Controversial tender conditions
The Kamalapur ICD tender has been mired in controversy since its inception, primarily due to specific eligibility criteria that many industry stakeholders claim were designed to favour a particular company.
When the CPA first invited tenders on June 18, 2023, it included conditions requiring bidders to have extensive prior experience in handling container operations involving both railway wagons and sea-going vessels. Additionally, contracts cited as experience needed to be at least 70 per cent complete.
Industry representatives, particularly private ICD owners, objected to these criteria, arguing that they effectively excluded most local operators from participating. They filed complaints with both the CPA and the Central Procurement Technical Unit (CPTU), claiming the tender was tailored to benefit a single company.
In response to the objections, the CPA cancelled the initial tender and issued a revised one on September 12, 2023. However, the same contentious conditions were retained, prompting further criticism.
Stakeholders alleged that the requirement for experience in loading containers onto sea-going vessels was irrelevant to Kamalapur ICD’s operations, which are limited to rail-based container handling. They argued that such conditions were repeatedly inserted to restrict competition.
Political transition and fresh tender
Following the fall of the Awami League government amid a student-led uprising, the tender process was temporarily scrapped. During this period, Saif Powertech was allowed to continue operations under the DPM system to maintain service continuity.

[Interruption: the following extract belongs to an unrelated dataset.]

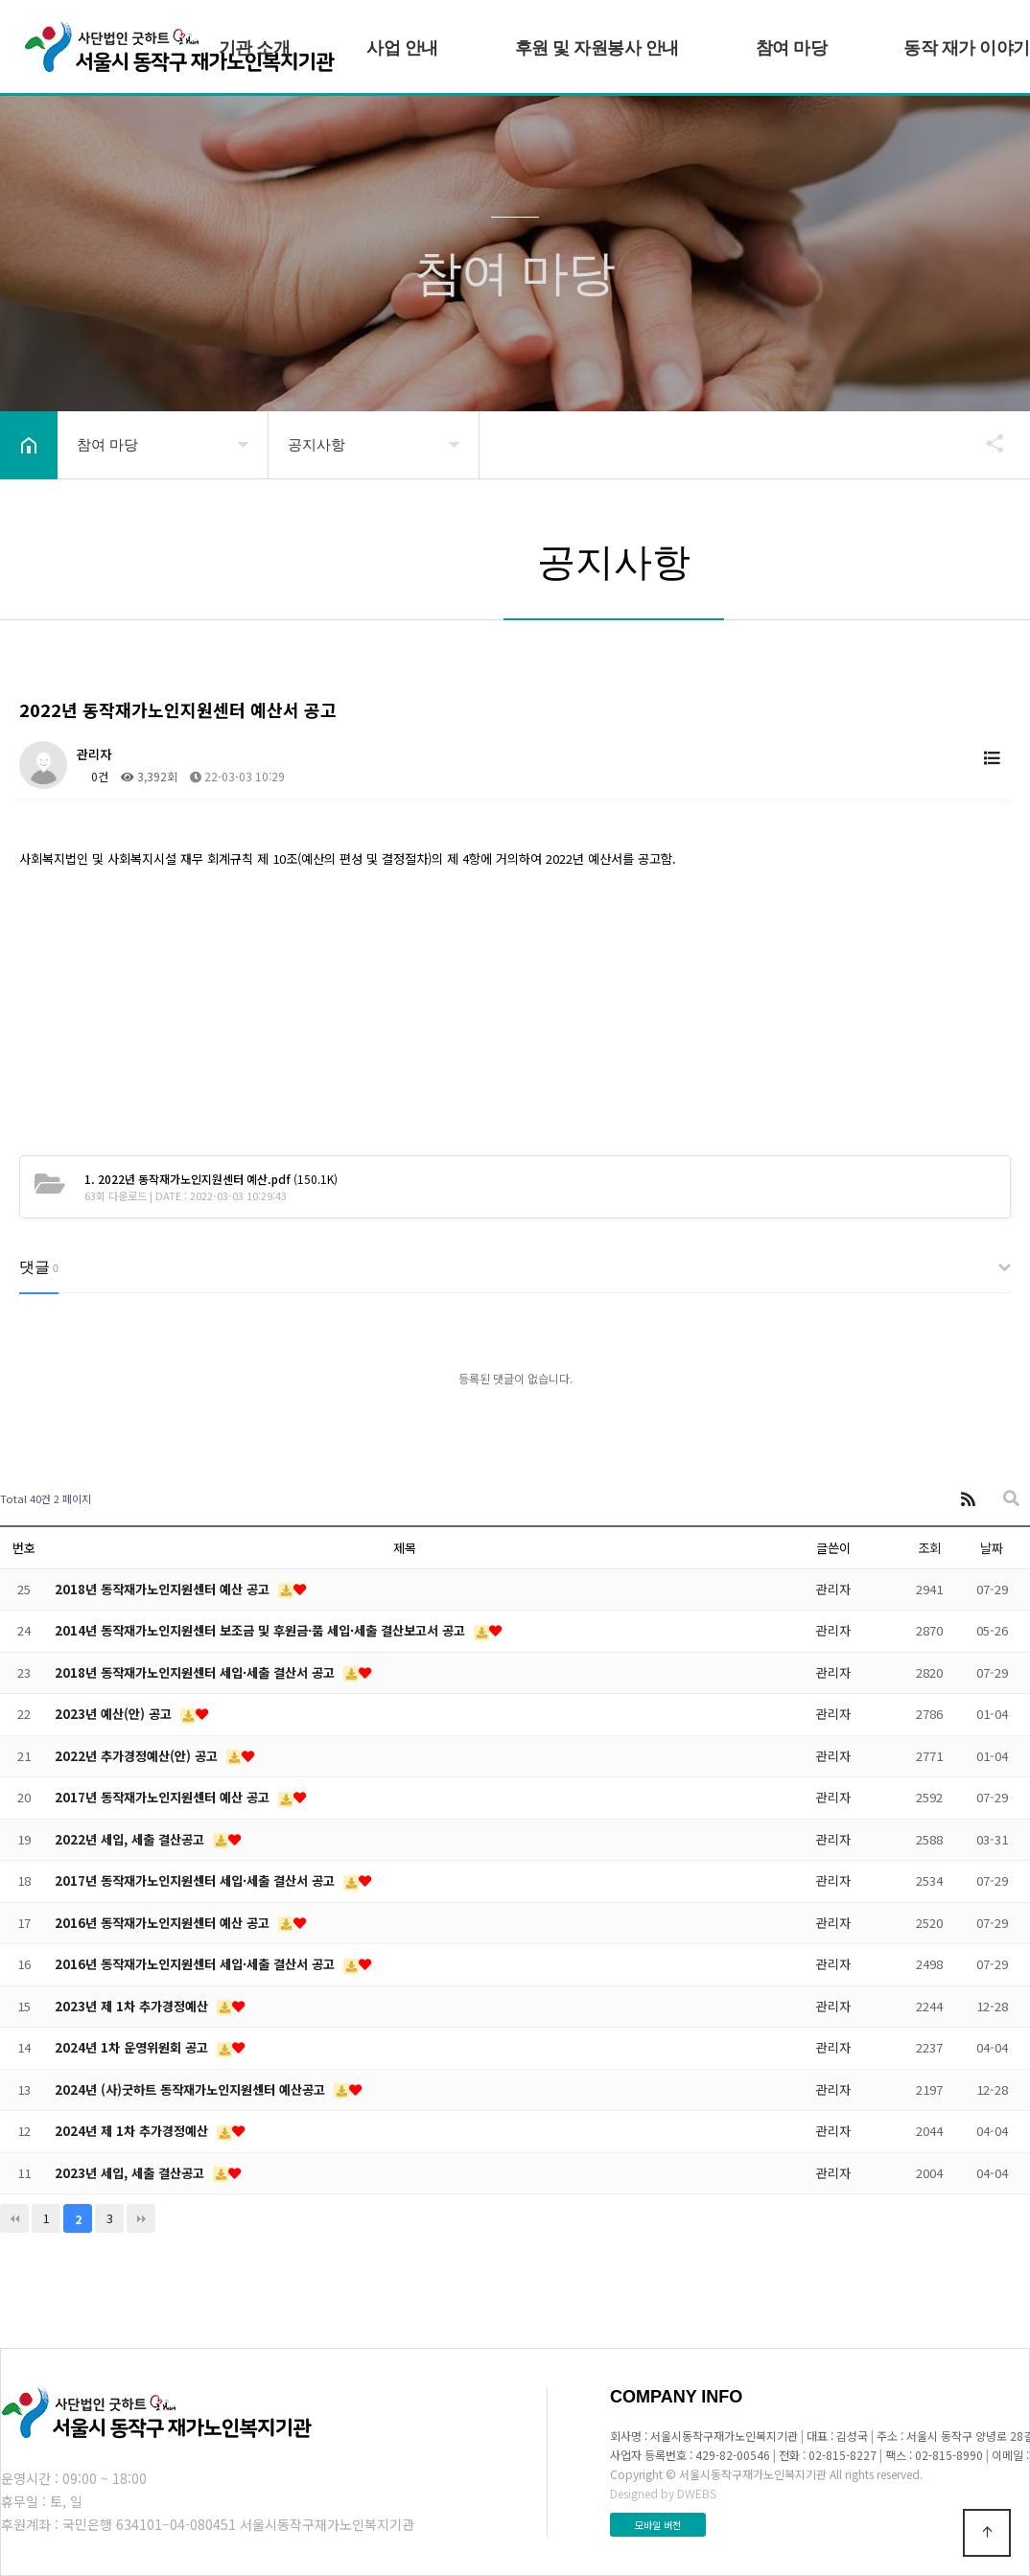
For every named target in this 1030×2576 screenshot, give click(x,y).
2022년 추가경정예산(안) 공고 (138, 1756)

Later, on April 7, 2025, the CPA issued a fresh open tender for a five-year contract, removing the controversial experience requirement in an effort to encourage broader participation.
The move was welcomed by logistics sector stakeholders, including berth operators and ICD owners, who expected a more competitive bidding process. However, the optimism was short-lived as fresh legal challenges emerged, once again halting progress.
Industry concerns and legal battle
Private ICD owners maintain that the repeated delays are disrupting fair competition and undermining confidence in the tendering process. They argue that container handling at Kamalapur ICD is similar to operations carried out by private ICDs and port berth operators, using comparable equipment and processes.
According to them, the condition requiring experience in rail-based container handling was unnecessary, as many domestic operators possess the technical capability to perform such work.
On the other hand, Saif Powertech has defended its position, citing the sensitive nature of rail-based container transportation. The company’s Managing Director Tarafdar Ruhul Amin said no other local operator has comparable experience in handling such operations.
He explained that the CPA’s decision to remove the condition related to railway container handling experience prompted the company to seek legal recourse. The court subsequently issued a stay order in response to the case.
Established in 1987, Kamalapur ICD plays a crucial role in Bangladesh’s logistics network by easing pressure on the Dhaka-Chattogram highway. The facility enables efficient movement of containers between the country’s main seaport in Chattogram and the capital city Dhaka via rail.
Import containers arriving at Chattogram Port are transported by train to Kamalapur ICD, where consignees take delivery. Conversely, export goods are consolidated at the ICD and shipped to the port for onward transportation.
Despite its importance, Kamalapur ICD handles only a small portion of the port’s overall container throughput. In the 2024–25 fiscal year, Chattogram Port handled a total of 3,296,066 TEUs, of which 72,998 TEUs were processed at the Kamalapur facility.